Este cenário está sendo enfrentado no mundo por meio da criação de empresas ainda no contexto universitário: novas empresas de base tecnológica, criadas por alunos ou docentes inventores. “No Brasil ainda temos alguns entraves, especialmente quando o docente quer empreender, mas na Unicamp estamos atuando fortemente para que os grupos de pesquisa interessados em empreender encontrem na Inova um aliado”, pontua Frateschi.

Material biológico com aplicação na indústria

Nos casos de transferência de material biológico, é necessário firmar um MTA ou Acordo de Transferência de Material com uma empresa ou instituição parceira. “Nossa legislação é muito avançada, se compararmos com outros países, como a Índia, por exemplo.
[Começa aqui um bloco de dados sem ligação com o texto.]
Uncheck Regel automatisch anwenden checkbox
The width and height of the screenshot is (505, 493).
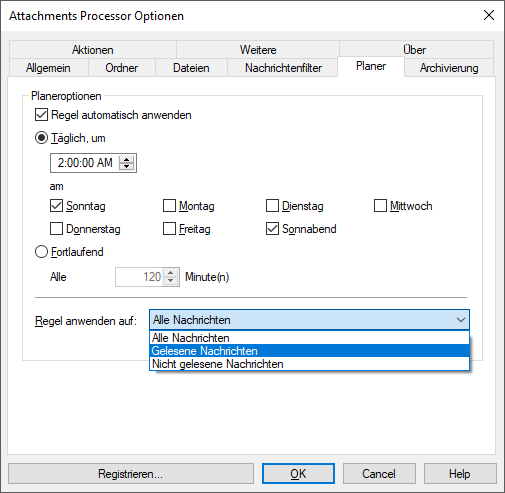pyautogui.click(x=41, y=115)
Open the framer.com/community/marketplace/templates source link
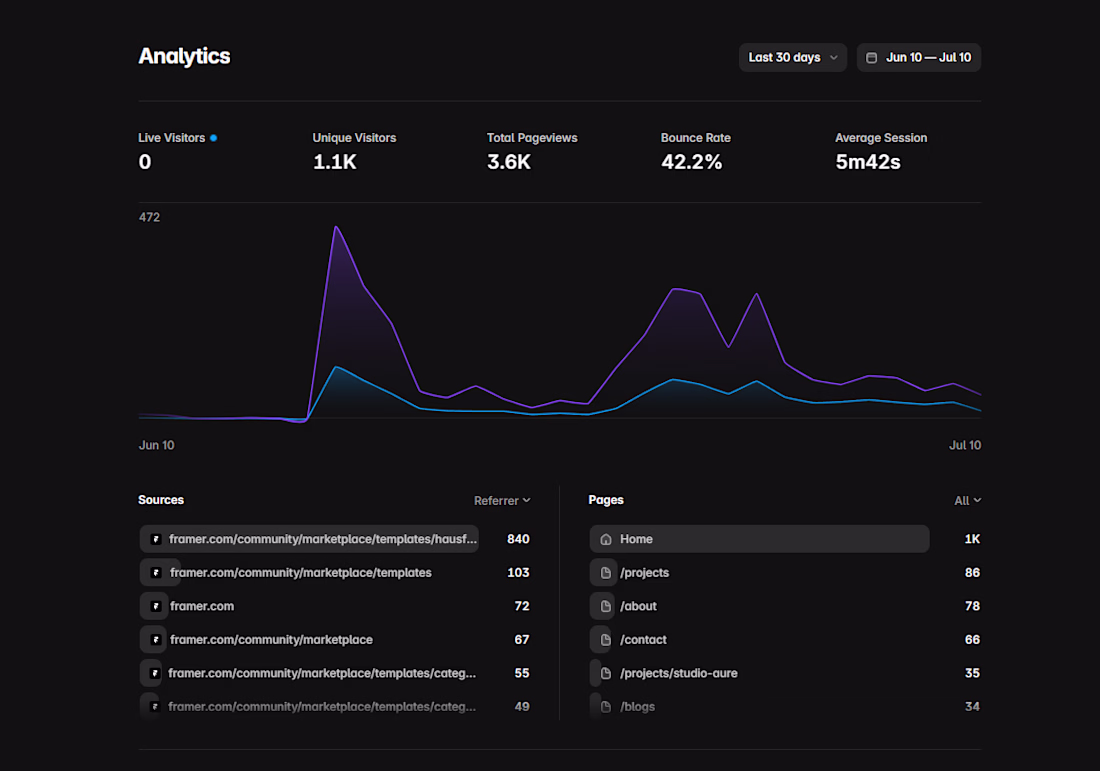 point(300,572)
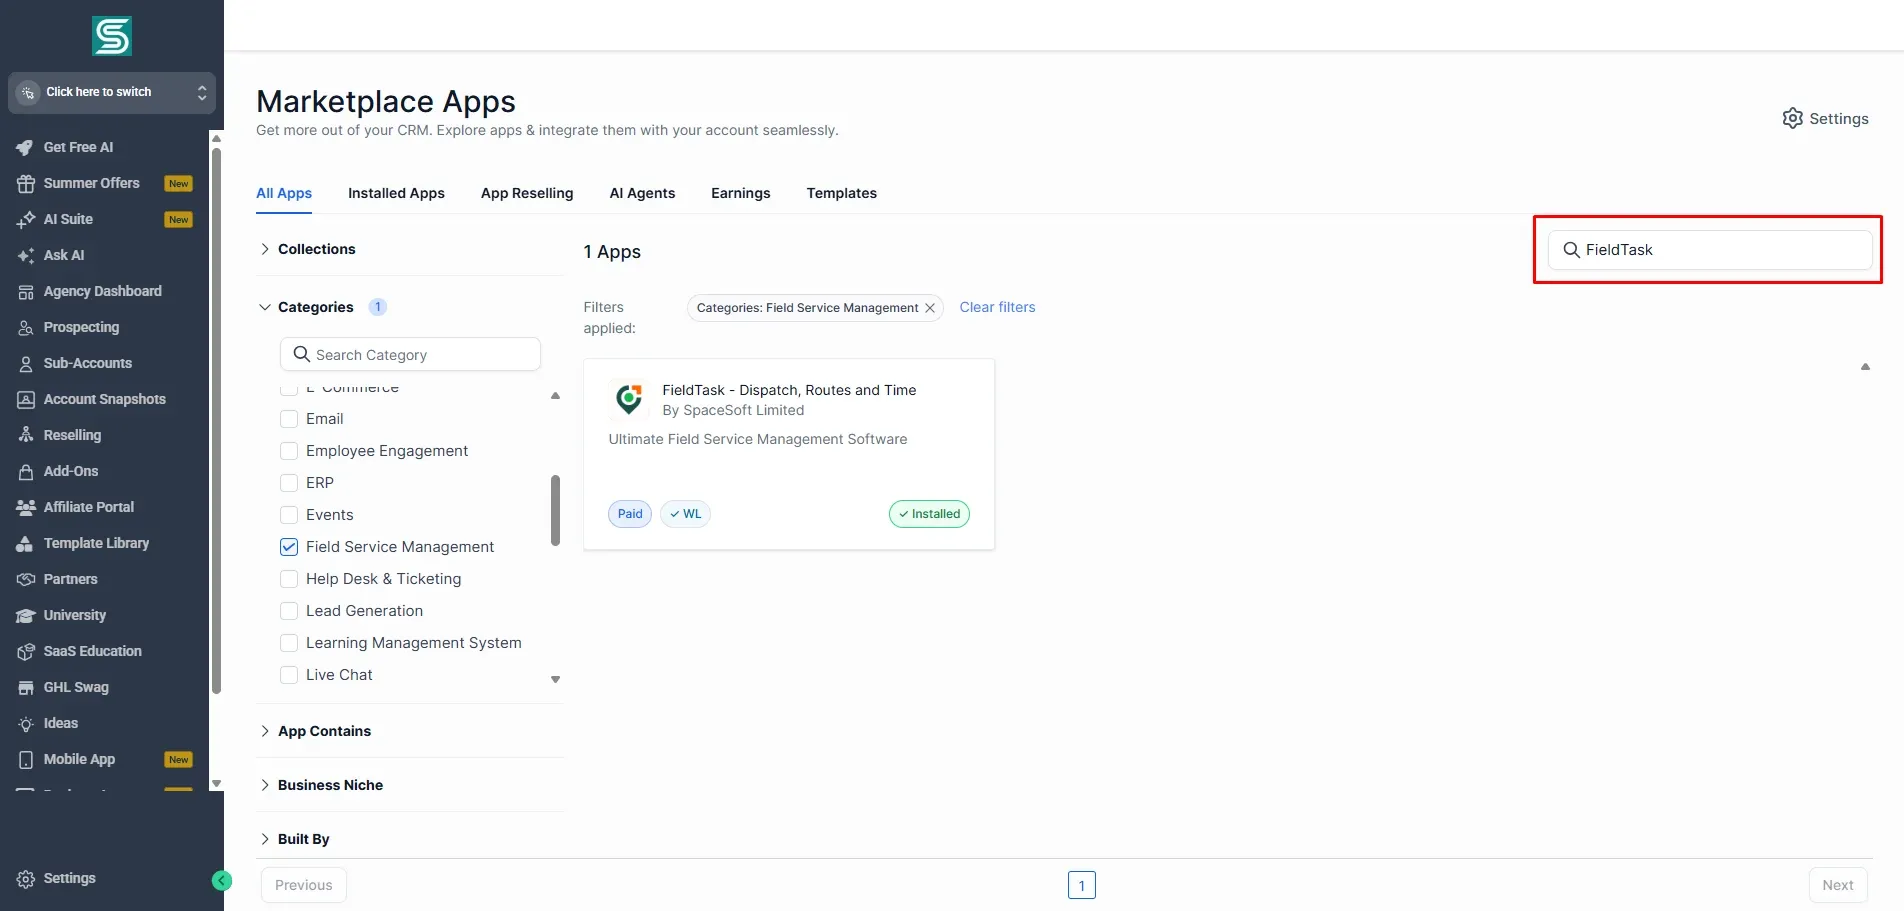
Task: Open the marketplace Settings gear icon
Action: [x=1793, y=118]
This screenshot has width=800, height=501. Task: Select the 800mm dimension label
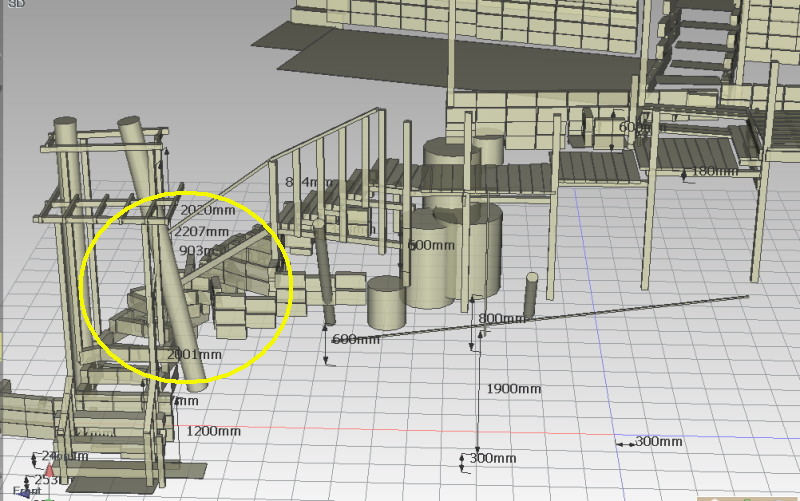(x=502, y=319)
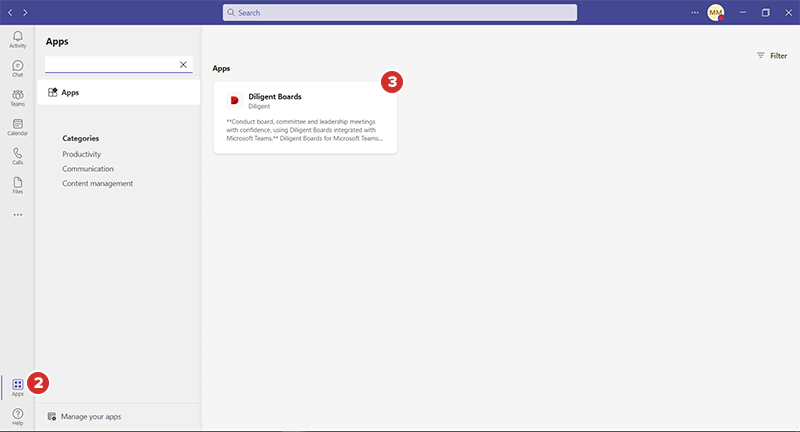Open Chat from the left rail
800x432 pixels.
point(17,68)
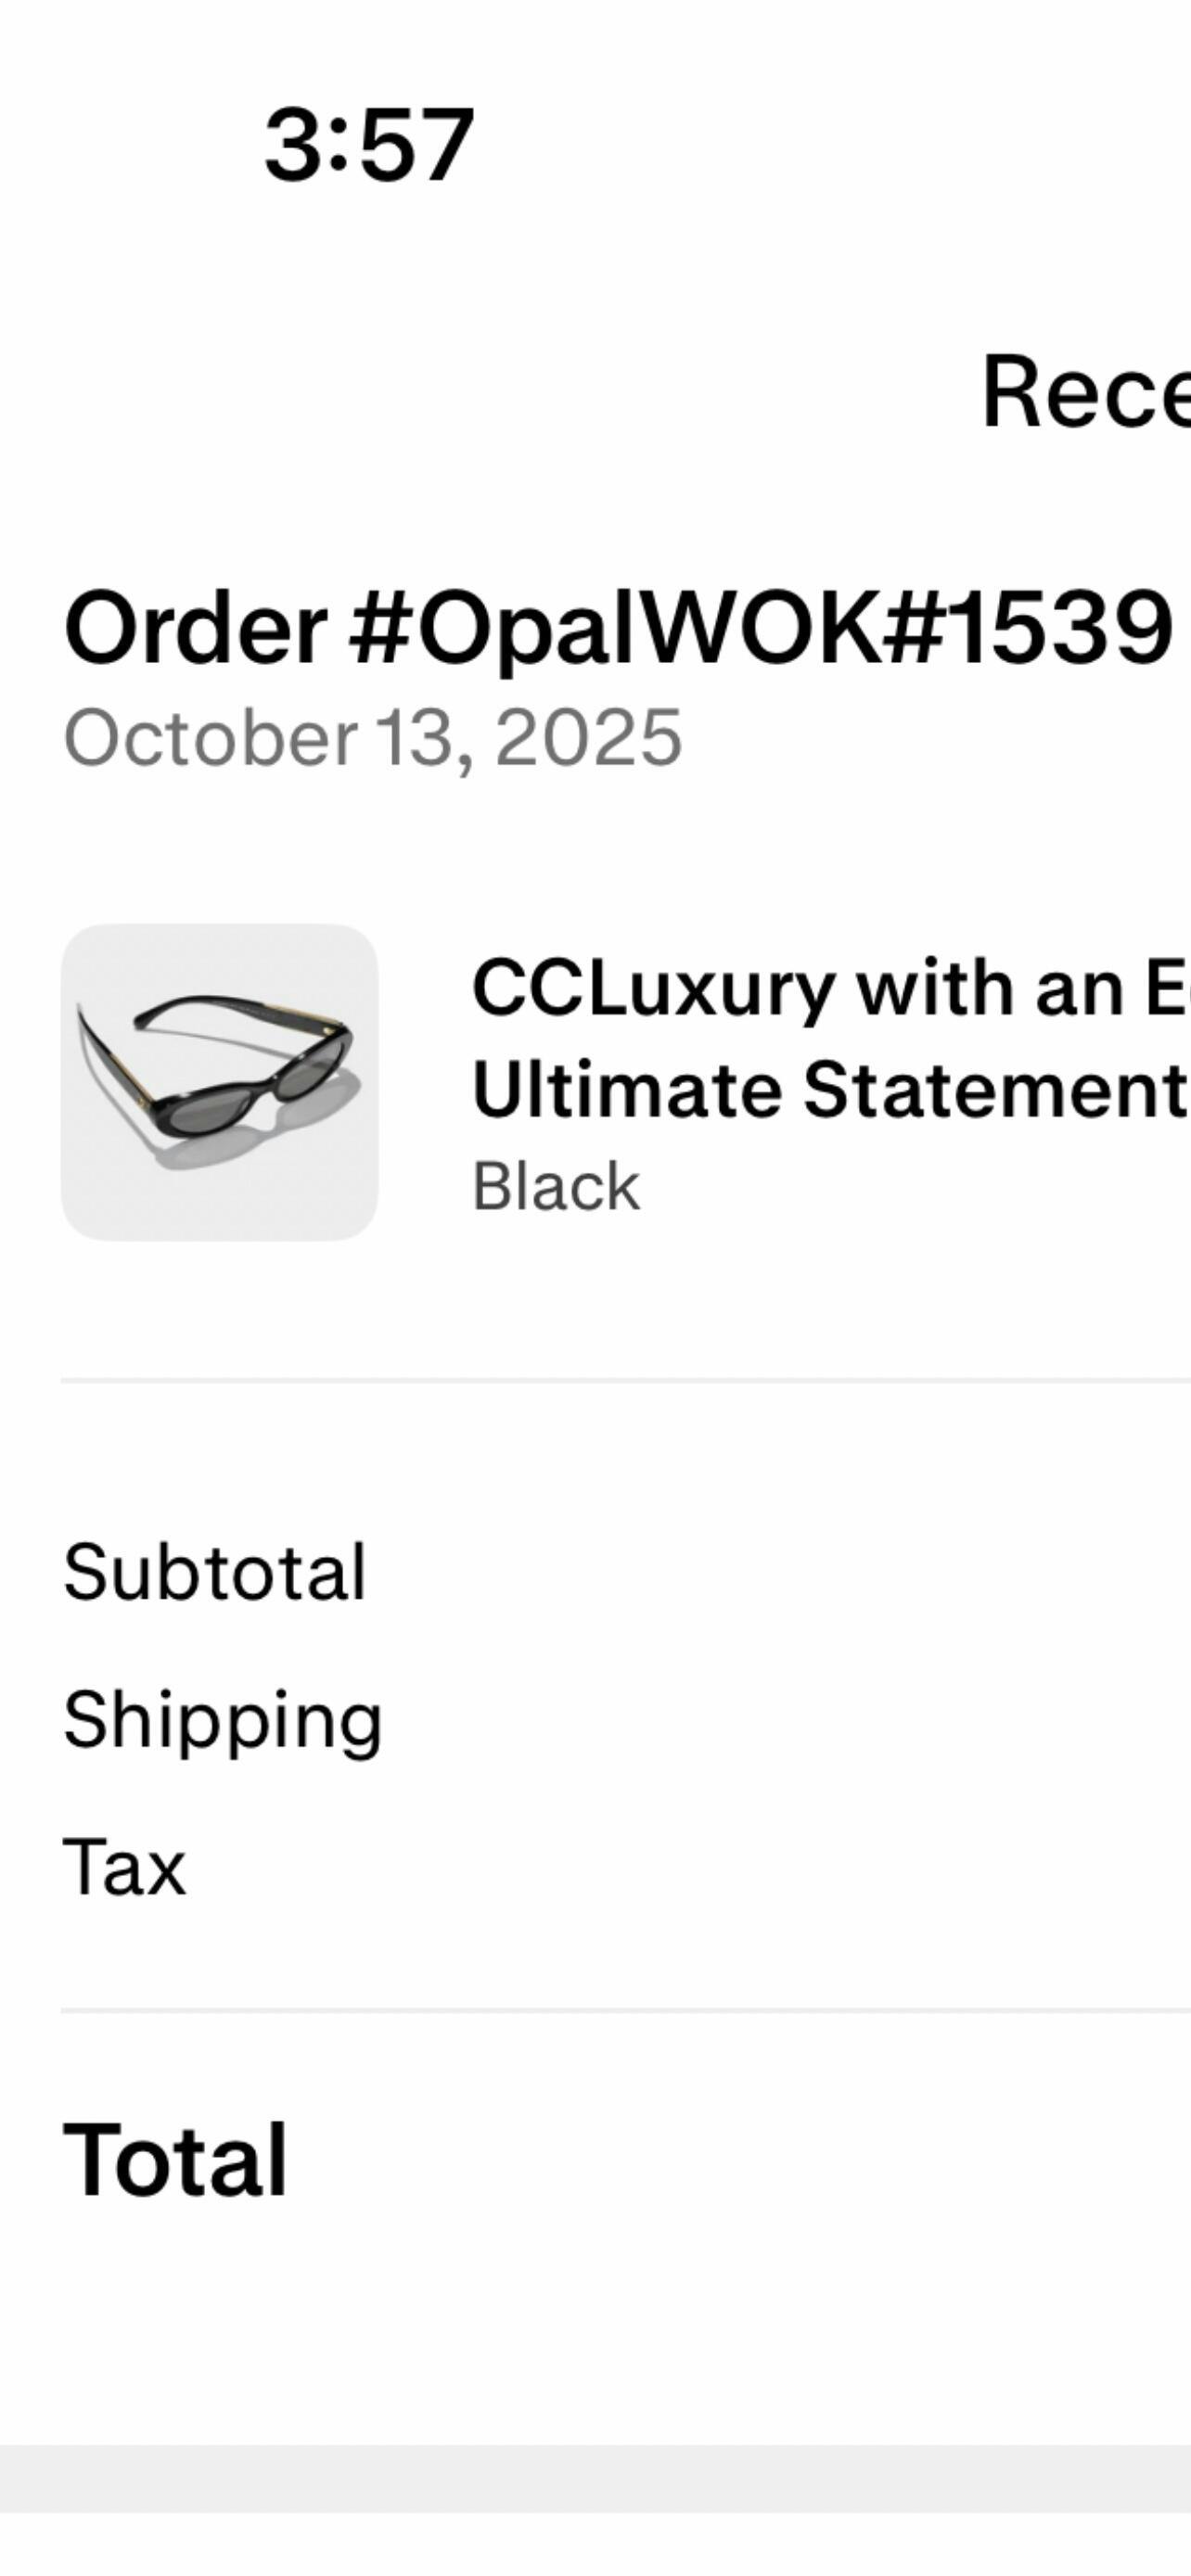
Task: Tap the Receipt header title
Action: pyautogui.click(x=1086, y=392)
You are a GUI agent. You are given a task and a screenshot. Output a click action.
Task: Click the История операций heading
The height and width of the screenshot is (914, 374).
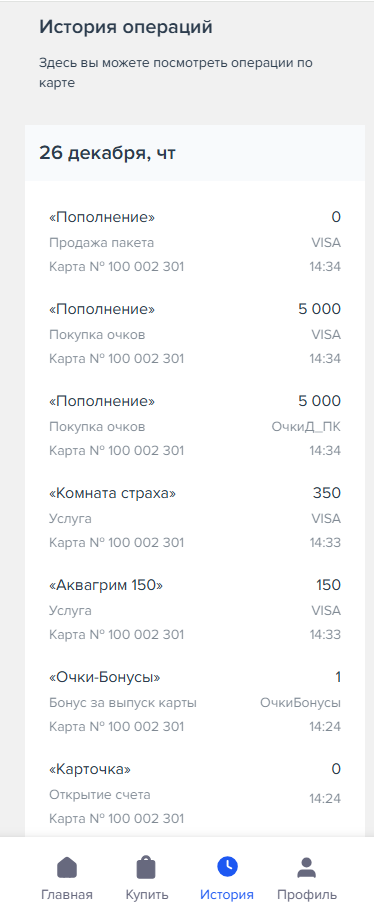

Se uma empresa utiliza um material biológico brasileiro, há um documento que garante os direitos do fornecedor”, ressalta Glyn Mara Figueira, pesquisadora do Centro Pluridisciplinar de Pesquisas Químicas, Biológicas e Agrícolas (CPQBA) e presidente do Patgen (Grupo de Trabalho e Acompanhamento de Patrimônio Genético da Unicamp), grupo responsável por disseminar boas práticas voltadas ao patrimônio genético e materiais biológicos na Unicamp.

Mais recentemente, a Inova Unicamp vem atuando no auxílio da formalização destes contratos. “Nós atuamos na negociação da transferência de material biológico especialmente quando há uma bio-prospecção, ou seja, quando há o interesse da indústria em transformar aquele material em produto”, explica Iara.

De olho nas demandas do mercado para os materiais biológicos, a Unicamp conta com a Coleção Brasileira de Micro-organismos de Ambiente e Indústria (CBMAI), que reúne em um acervo de linhagens microbianas do ambiente e para aplicação biotecnológica, educacional e taxonômica. “Mediante projetos de pesquisa multidisciplinares e multinstitucionais, a coleção de pesquisa da CBMAI preserva isolados microbianos de biomas diversos e clones metagenômicos que vêm sendo caracterizados e avaliados quanto à sua composição taxonômica e potencial biotecnológico”, explica a doutora Derlene Attili de Angelis, responsável pela Coleção.